En première instance, ce délinquant de droit commun avait écopé de quatorze ans de prison pour association de malfaiteurs terroriste. Mardi dernier, entre quinze et vingt ans ont été requis à son encontre.

L’autre, c’est Abdelkader Merah. En première instance, la cour avait estimé qu’aucun élément ne montrait qu’il connaissait les objectifs visés et les crimes commis par son frère. Cette fois, la perpétuité est requise à l’encontre de celui que l’accusation vient de qualifier de mentor. Virtuose de la dissimulation. Il est sans conteste, pour l’accusation, complice des sept assassinats perpétrés par son frère : Le nom de Merah doit être associé à une sanction ferme, car ce nom est brandi encore aujourd’hui comme une fierté par des candidats au djihad, a conclu l’avocat général Frédéric Bernardo.

Un réquisitoire magistral

Frédéric Bernardo et Rémi Crosson du Cormier se livrèrent à un réquisitoire à deux voix, les deux magistrats décrivant le parcours identique des deux frères, leur même famille disloquée, ce goût de la violence qui les unissait, et leur radicalisation en prison.

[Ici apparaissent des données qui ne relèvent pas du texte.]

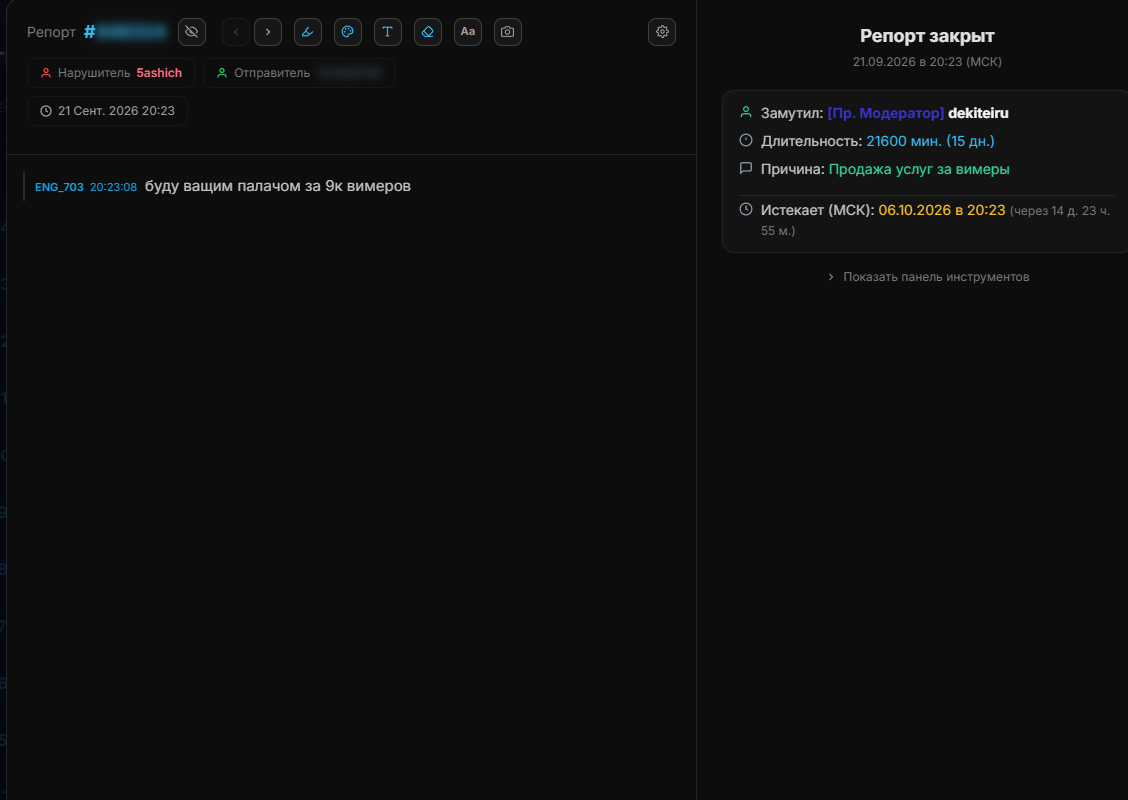The height and width of the screenshot is (800, 1128).
Task: Open the color palette tool
Action: (347, 32)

Ils décrivent Abdelkader comme celui qui se voit en intellectuel et sera le mentor qui armera le bras du tueur. Ils demandent en conséquence à la cour d’assortir sa condamnation d’une peine de sûreté de 22 ans, et préconisent entre 15 et 20 ans contre le vendeur de tout et de rien, ce délinquant multicarte qui fournit l’assassin alors qu’il avait selon eux connaissance de sa radicalisation. Ils dénoncent une communauté d’esprit, de projet et d’actions des frères Merah et demandent enfin que les deux condamnations soient inscrites au Fijait, Fichier judiciaire national automatisé des auteurs d’infractions terroristes.

Il faut que le nom de Merah soit associé à une peine lourde, a tonné Frédéric Bernardo, alors que l’avocat général Rémi Crosson du Cormier, faisant référence à l’incendie de la cathédrale Notre Dame de Paris la veille au soir, indiqua d’emblée : J’ai entendu ce matin un technicien qui travaillait sur la cathédrale dire que tous ses ouvriers sont musulmans et qu’ils respectent ce lieu sacré.

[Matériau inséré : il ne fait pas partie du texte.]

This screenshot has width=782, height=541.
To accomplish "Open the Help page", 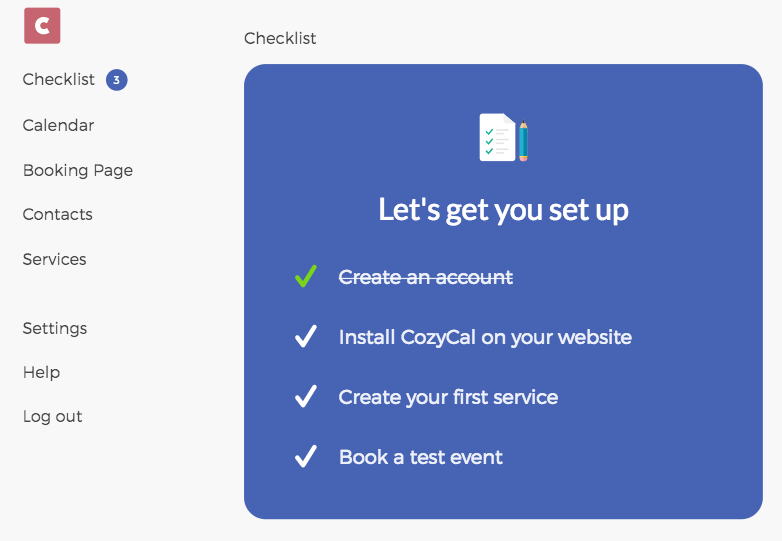I will pyautogui.click(x=41, y=372).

C’est ça la France. La France nous regarde, ajoutera plus tard le substitut général, faisant référence à travers cette affaire à la longue et douloureuse série d’attaques terroristes subies par la France dans la foulée de celles commises par Mohammed Merah.

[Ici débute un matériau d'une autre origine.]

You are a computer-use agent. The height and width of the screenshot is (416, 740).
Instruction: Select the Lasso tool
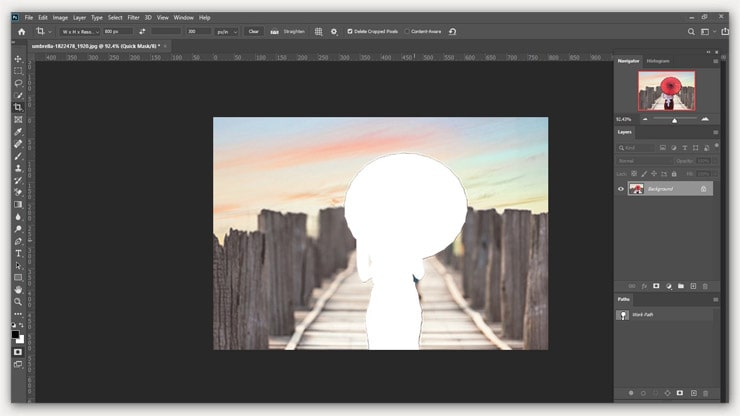[x=18, y=83]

Les responsables des attentats des 11, 15 et 19 mars 2012 à Toulouse et Montauban ne sont pas apparus subitement : Ils ont été formés, se sont formés et ont préparé ces actes ensemble contre leurs ennemis. Il n’est pas de loup solitaire, il appartient à une meute et retourne à sa meute, pointant du doigt les cellules salafistes du milieu des années 2000 autour de Toulouse. Aidé de ses complices, Mohammed Merah s’est réclamé d’Al Qaïda , a rappelé l’avocat général, qualifiant Abdelkader Merah d’enseignant de son frère cadet : il est le doctrinaire et Mohammed Merah l’exécutant : Je n’ai pas d’acte notarié prouvant les faits, mais un faisceau d’indices, d’éléments qui permettent de reconstituer une vérité, finit Frédéric Bernardo, ajoutant qu’on pouvait être auteur d’une infraction sans en être l’auteur principal si on a aidé ou facilité dans une attitude active ou positive.

Pour le parquet général, entre Mohammed et Abdelkader Merah il y a incontestablement communauté d’esprit, communauté de projets et communauté d’action, et si le premier élément n’est pas répréhensible sur le plan juridique, les deux suivants le sont. Ce n’est pas un terroriste mais il fait partie des délinquants de droit commun qui ont leur utilité dans le dispositif, affirmèrent-ils à l’unisson, Frédéric Bernardo descendant de son estrade pour dire aux familles des victimes son admiration. Ce qui eut raison du calme de Eric Dupond-Moretti, un des avocats d’Abdelkader Merah : Quel spectacle, s’étrangla-t-il, alors que les deux magistrats, après l’avoir enjoint d’arrêter de faire des bruits de bouche et des commentaires, rappelaient entre autres comment le frère se faisait appeler Ben Laden, mais encore son dîner autour d’une pizza avec Mohamed qui venait de tuer deux militaires à Montauban, mais aussi ses accointances avec la mouvance djihadiste toulousaine, de Sabri Essid aux frères Clain, ce petit califat qui avait pris ses racines autour d’Olivier Corel.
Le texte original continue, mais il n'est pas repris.